Start of Records for the task
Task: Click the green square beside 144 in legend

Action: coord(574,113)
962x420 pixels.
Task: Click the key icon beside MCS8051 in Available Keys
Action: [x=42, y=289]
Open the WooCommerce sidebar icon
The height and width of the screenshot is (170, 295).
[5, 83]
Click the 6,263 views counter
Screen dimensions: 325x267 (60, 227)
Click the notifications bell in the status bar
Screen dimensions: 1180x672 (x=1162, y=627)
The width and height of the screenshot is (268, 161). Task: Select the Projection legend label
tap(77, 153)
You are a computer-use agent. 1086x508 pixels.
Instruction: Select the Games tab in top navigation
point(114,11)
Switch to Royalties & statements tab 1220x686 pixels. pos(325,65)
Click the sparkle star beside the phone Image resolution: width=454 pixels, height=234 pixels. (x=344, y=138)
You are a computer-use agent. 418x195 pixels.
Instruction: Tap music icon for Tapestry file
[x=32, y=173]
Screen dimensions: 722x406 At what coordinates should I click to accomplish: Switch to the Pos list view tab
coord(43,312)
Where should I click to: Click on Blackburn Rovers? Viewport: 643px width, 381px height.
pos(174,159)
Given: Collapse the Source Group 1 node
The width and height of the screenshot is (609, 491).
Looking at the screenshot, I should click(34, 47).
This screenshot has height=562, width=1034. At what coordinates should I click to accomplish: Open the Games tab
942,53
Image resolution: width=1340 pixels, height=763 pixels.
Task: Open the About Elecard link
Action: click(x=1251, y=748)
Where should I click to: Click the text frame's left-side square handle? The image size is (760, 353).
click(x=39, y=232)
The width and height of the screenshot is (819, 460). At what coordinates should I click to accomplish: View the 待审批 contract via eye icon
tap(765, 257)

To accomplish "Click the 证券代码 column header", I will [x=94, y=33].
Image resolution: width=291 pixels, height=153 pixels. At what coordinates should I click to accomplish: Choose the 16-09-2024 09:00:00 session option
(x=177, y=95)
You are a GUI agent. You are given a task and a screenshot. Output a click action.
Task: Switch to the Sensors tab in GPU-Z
End of Records for the task
_Activity_
The answer must consist of every line from the listing above that includes the word "computer".

_Written solution_
You are a computer-use agent. 1086x508 pixels.
You are a computer-use agent. 418x195 pixels.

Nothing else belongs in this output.